Problem details:
Render all of the material below as a Markdown table with two columns, Row and Text, numbering each line under Row and placing the line itself under Text. Leave out any blank lines.
- - - - - - -
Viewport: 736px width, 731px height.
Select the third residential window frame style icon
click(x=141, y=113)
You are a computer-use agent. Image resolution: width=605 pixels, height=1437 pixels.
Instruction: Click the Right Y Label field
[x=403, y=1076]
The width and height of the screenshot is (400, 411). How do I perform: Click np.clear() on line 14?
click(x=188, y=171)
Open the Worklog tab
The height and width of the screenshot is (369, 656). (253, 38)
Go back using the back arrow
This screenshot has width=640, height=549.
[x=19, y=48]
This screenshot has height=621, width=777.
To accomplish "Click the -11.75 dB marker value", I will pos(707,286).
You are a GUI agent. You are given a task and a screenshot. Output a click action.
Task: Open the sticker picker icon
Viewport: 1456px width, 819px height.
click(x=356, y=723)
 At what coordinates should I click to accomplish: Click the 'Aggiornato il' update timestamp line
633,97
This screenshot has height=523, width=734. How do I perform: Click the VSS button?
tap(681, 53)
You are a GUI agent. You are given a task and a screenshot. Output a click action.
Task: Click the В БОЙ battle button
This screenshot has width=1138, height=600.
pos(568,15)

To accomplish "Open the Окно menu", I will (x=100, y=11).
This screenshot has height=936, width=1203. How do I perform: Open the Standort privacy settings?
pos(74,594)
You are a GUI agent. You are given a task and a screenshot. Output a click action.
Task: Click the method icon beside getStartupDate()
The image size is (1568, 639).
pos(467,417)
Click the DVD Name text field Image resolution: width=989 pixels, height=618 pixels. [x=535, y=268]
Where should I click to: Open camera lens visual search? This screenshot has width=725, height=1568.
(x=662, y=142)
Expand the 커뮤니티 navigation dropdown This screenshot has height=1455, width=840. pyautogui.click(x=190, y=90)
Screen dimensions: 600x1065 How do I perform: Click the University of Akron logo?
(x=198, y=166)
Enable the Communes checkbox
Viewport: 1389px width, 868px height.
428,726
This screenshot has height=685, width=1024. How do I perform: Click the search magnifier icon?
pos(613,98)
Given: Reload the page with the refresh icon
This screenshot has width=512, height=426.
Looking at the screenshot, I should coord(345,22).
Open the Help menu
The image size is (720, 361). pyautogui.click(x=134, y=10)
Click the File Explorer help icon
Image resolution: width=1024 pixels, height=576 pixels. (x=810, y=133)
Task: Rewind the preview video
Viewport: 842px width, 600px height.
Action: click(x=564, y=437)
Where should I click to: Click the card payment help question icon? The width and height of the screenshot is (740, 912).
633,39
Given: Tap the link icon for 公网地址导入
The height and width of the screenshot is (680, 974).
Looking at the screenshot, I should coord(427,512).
- - - - - - -
Expected answer:
| Row | Text |
|---|---|
| 1 | Viewport: 736px width, 731px height. |
| 2 | Select the third residential window frame style icon |
| 3 | click(x=141, y=113) |
| 4 | You are a computer-use agent. Image resolution: width=605 pixels, height=1437 pixels. |
| 5 | Instruction: Click the Right Y Label field |
| 6 | [x=403, y=1076] |
| 7 | The width and height of the screenshot is (400, 411). How do I perform: Click np.clear() on line 14? |
| 8 | click(x=188, y=171) |
| 9 | Open the Worklog tab |
| 10 | The height and width of the screenshot is (369, 656). (253, 38) |
| 11 | Go back using the back arrow |
| 12 | This screenshot has width=640, height=549. |
| 13 | [x=19, y=48] |
| 14 | This screenshot has height=621, width=777. |
| 15 | To accomplish "Click the -11.75 dB marker value", I will pos(707,286). |
| 16 | You are a GUI agent. You are given a task and a screenshot. Output a click action. |
| 17 | Task: Open the sticker picker icon |
| 18 | Viewport: 1456px width, 819px height. |
| 19 | click(x=356, y=723) |
| 20 |  At what coordinates should I click to accomplish: Click the 'Aggiornato il' update timestamp line |
| 21 | 633,97 |
| 22 | This screenshot has height=523, width=734. How do I perform: Click the VSS button? |
| 23 | tap(681, 53) |
| 24 | You are a GUI agent. You are given a task and a screenshot. Output a click action. |
| 25 | Task: Click the В БОЙ battle button |
| 26 | This screenshot has width=1138, height=600. |
| 27 | pos(568,15) |
| 28 | To accomplish "Open the Окно menu", I will (x=100, y=11). |
| 29 | This screenshot has height=936, width=1203. How do I perform: Open the Standort privacy settings? |
| 30 | pos(74,594) |
| 31 | You are a GUI agent. You are given a task and a screenshot. Output a click action. |
| 32 | Task: Click the method icon beside getStartupDate() |
| 33 | The image size is (1568, 639). |
| 34 | pos(467,417) |
| 35 | Click the DVD Name text field Image resolution: width=989 pixels, height=618 pixels. [x=535, y=268] |
| 36 | Where should I click to: Open camera lens visual search? This screenshot has width=725, height=1568. |
| 37 | (x=662, y=142) |
| 38 | Expand the 커뮤니티 navigation dropdown This screenshot has height=1455, width=840. pyautogui.click(x=190, y=90) |
| 39 | Screen dimensions: 600x1065 How do I perform: Click the University of Akron logo? |
| 40 | (x=198, y=166) |
| 41 | Enable the Communes checkbox |
| 42 | Viewport: 1389px width, 868px height. |
| 43 | 428,726 |
| 44 | This screenshot has height=685, width=1024. How do I perform: Click the search magnifier icon? |
| 45 | pos(613,98) |
| 46 | Given: Reload the page with the refresh icon |
| 47 | This screenshot has width=512, height=426. |
| 48 | Looking at the screenshot, I should coord(345,22). |
| 49 | Open the Help menu |
| 50 | The image size is (720, 361). pyautogui.click(x=134, y=10) |
| 51 | Click the File Explorer help icon |
| 52 | Image resolution: width=1024 pixels, height=576 pixels. (x=810, y=133) |
| 53 | Task: Rewind the preview video |
| 54 | Viewport: 842px width, 600px height. |
| 55 | Action: click(x=564, y=437) |
| 56 | Where should I click to: Click the card payment help question icon? The width and height of the screenshot is (740, 912). |
| 57 | 633,39 |
| 58 | Given: Tap the link icon for 公网地址导入 |
| 59 | The height and width of the screenshot is (680, 974). |
| 60 | Looking at the screenshot, I should coord(427,512). |